* [GIVEN RECORDS]

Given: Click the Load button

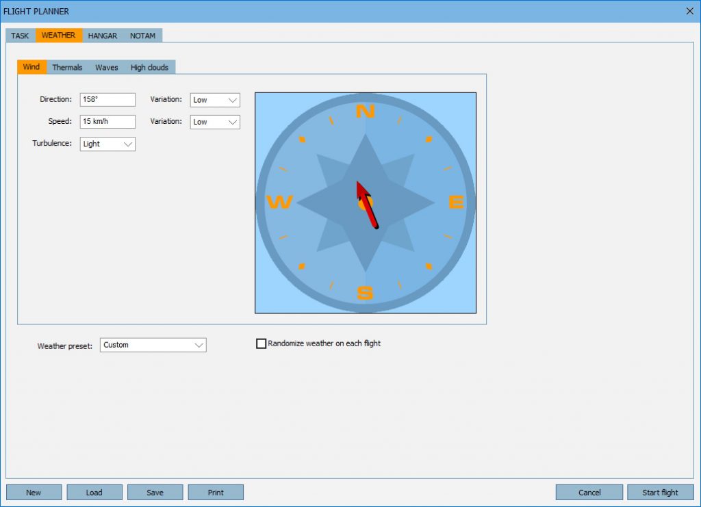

--

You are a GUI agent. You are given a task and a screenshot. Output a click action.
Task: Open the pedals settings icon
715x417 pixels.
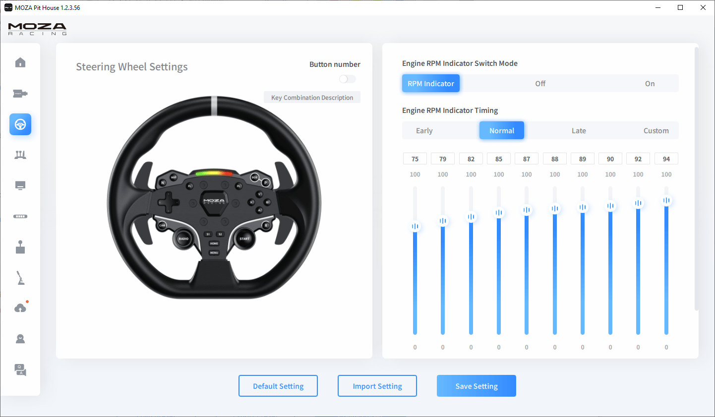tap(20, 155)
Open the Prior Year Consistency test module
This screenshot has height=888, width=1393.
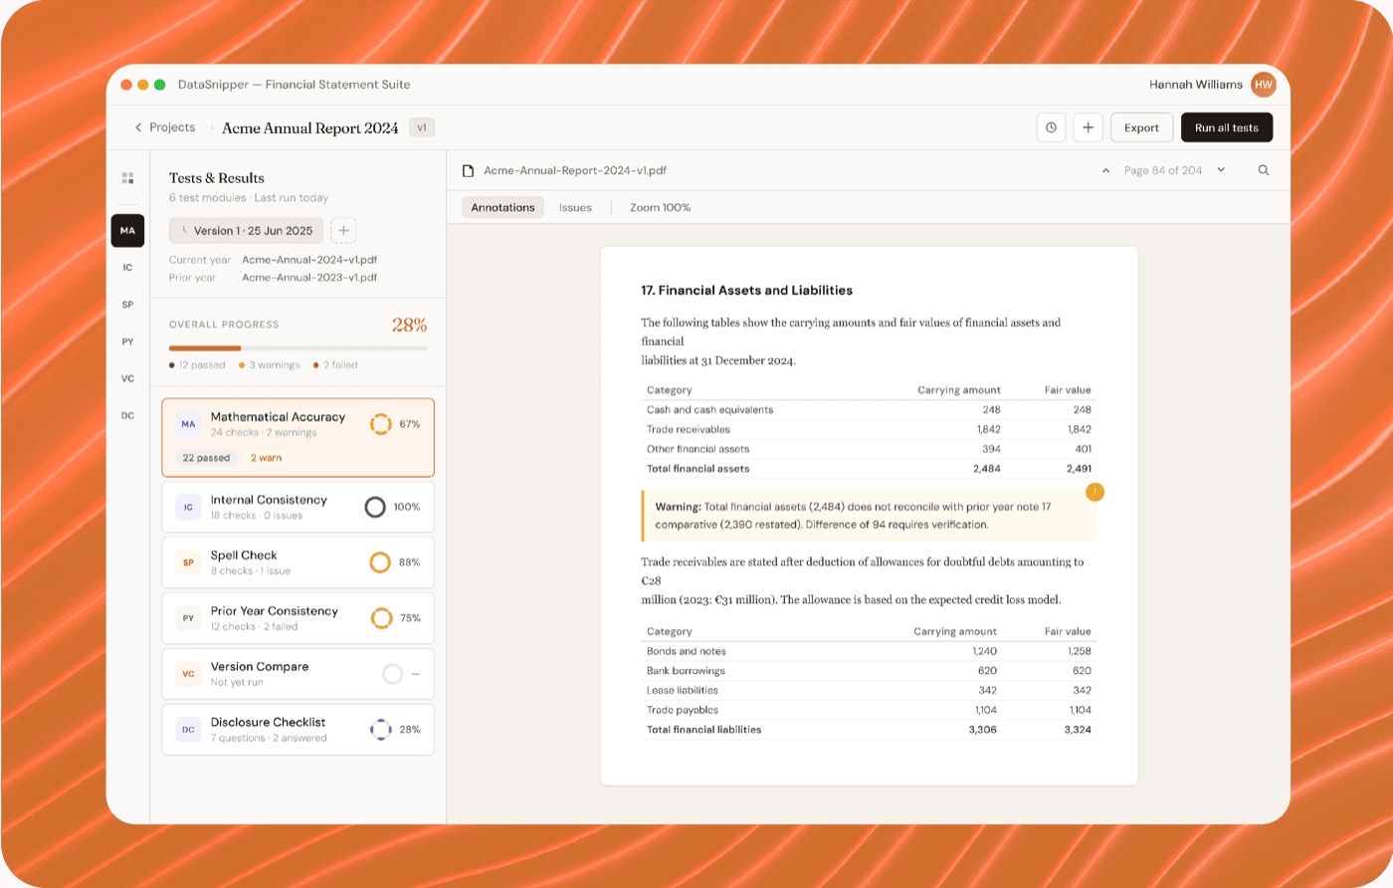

* [WORK TASK] If a line of the material contains the word "screenshot", pick it out and copy it.

* [RESPONSE AREA]
You are a GUI agent. You are given a task and a screenshot. Output a click action.
This screenshot has height=888, width=1393.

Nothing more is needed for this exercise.